No século 18, uma mulher negra, escravizada, jovem e mãe de dois filhos enfrentou grandes desafios no interior do Piauí. No entanto, Esperança Garcia foi oficialmente reconhecida pelo Conselho Federal da Ordem dos Advogados do Brasil (OAB) como a primeira mulher a praticar advocacia no país. Em um ato simbólico realizado recentemente em Brasília, um busto em homenagem a Esperança Garcia foi instalado na sede nacional da OAB, marcando a conclusão de décadas de resgate histórico e destacando a luta política de advogados negros.
Vera Lúcia Araújo, jurista e membro da Comissão de Direitos Humanos da OAB nacional, ressalta que esse reconhecimento histórico é resultado não apenas do resgate histórico, mas também de uma ação política da advocacia negra. Ela enfatiza a importância de que essa conquista simbólica seja seguida por medidas mais efetivas para aumentar a presença de negros no mundo jurídico. Vera Lúcia destaca a necessidade de a OAB garantir o cumprimento das cotas para a eleição de conselheiros e diretores do Conselho Federal, além de defender a inclusão de juristas negros na composição do Supremo Tribunal Federal.
Esperança Garcia ganhou destaque após a descoberta, em 1979, de uma carta escrita por ela. No documento, ela denunciava os abusos cometidos por seu administrador, que a submetia e a seus filhos a maus-tratos físicos e restringia os direitos dos escravos da fazenda Poções. Com base nessa carta e outros registros da época, a Seccional da OAB do Piauí reconheceu o documento como uma petição jurídica, que continha todos os elementos necessários, levando ao reconhecimento de Esperança Garcia como primeira advogada do estado em 2017.
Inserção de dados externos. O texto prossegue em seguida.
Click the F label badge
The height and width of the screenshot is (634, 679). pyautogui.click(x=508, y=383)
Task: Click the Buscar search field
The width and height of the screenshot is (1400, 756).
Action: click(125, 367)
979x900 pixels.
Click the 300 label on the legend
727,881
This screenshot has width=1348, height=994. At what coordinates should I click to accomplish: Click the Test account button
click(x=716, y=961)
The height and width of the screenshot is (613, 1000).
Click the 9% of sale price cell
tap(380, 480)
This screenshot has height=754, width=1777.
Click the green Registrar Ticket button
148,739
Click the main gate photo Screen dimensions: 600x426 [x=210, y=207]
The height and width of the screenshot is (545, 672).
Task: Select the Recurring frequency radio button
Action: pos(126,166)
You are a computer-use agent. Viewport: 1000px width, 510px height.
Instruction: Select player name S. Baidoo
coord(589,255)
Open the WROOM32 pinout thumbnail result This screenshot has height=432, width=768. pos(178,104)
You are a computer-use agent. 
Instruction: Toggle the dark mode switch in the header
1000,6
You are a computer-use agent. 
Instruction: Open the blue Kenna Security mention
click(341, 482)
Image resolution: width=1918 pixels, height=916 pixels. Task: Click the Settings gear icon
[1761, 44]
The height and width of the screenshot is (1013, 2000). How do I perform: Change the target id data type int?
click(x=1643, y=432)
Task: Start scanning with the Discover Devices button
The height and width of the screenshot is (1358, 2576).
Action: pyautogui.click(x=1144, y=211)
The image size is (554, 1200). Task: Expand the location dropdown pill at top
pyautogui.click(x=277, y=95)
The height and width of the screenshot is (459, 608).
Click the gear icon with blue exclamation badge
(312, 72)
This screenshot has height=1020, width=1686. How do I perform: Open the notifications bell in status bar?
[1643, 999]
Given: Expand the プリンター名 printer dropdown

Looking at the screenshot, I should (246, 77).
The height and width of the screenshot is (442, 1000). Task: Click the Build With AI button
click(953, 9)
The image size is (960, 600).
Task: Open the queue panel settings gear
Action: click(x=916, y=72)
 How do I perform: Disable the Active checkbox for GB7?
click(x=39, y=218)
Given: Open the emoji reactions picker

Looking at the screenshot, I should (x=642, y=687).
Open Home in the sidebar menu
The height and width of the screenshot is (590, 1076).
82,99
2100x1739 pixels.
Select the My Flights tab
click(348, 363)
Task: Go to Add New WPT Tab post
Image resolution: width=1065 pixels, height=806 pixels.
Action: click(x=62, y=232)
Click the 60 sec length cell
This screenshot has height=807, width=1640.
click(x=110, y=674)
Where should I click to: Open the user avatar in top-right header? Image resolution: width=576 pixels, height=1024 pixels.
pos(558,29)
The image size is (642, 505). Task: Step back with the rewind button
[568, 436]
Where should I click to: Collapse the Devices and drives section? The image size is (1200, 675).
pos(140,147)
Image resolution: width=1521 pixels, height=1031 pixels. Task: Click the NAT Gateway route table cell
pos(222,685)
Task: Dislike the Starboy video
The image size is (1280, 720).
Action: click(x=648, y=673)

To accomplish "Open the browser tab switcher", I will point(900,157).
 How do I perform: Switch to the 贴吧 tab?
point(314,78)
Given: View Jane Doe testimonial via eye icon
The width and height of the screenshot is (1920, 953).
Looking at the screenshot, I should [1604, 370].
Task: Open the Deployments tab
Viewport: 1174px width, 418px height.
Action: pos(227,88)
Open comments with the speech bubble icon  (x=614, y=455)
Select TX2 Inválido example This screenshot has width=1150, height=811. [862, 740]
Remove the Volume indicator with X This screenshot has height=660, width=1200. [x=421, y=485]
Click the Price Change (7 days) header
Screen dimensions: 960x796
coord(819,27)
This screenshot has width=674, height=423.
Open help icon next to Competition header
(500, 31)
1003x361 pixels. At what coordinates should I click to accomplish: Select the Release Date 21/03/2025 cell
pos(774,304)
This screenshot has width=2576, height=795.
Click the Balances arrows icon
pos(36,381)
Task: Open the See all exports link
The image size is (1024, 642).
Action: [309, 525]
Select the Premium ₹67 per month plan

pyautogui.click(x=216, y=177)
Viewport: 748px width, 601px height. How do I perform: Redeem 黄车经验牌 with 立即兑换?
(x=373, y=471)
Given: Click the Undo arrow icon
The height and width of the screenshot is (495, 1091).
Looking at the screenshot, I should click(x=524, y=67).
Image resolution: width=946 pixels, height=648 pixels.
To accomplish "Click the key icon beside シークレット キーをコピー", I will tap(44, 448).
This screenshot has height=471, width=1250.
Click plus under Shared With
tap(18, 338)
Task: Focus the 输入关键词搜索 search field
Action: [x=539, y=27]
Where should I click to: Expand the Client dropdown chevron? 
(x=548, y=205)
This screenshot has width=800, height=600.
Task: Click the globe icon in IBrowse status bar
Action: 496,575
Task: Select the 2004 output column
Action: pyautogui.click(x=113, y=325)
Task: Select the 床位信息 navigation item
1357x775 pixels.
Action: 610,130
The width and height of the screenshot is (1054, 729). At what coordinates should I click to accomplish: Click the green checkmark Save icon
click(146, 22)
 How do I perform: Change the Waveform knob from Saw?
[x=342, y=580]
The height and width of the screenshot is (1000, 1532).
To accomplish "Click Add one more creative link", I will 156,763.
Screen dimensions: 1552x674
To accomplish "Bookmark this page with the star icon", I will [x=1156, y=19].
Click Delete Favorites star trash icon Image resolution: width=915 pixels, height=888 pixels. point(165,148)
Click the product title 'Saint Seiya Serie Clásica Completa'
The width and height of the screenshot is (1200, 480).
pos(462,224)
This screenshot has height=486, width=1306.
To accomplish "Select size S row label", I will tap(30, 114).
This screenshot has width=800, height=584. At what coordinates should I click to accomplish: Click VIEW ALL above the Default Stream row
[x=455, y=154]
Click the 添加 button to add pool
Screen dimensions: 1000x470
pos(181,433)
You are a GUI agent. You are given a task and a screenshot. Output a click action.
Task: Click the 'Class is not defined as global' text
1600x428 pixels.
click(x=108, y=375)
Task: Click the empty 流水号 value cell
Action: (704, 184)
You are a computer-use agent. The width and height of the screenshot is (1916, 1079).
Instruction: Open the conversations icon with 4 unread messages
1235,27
Após cinco anos de campanha, o Conselho Federal da OAB aprovou o reconhecimento do documento escrito em 1770 como uma petição, oficializando Esperança Garcia como a primeira advogada do Brasil em dezembro do ano passado. Antes dela, o título era atribuído a Myrthe Gomes, que ingressou na advocacia mais de 100 anos depois, em 1899.
O reconhecimento de Esperança Garcia representa um marco importante na história da advocacia brasileira, mas é apenas o primeiro passo em direção a uma maior representatividade negra no meio jurídico. A luta por igualdade e inclusão deve ser mantida, com a OAB desempenhando um papel fundamental na promoção de medidas concretas para aumentar a presença de advogados negros nos espaços de poder e decisão.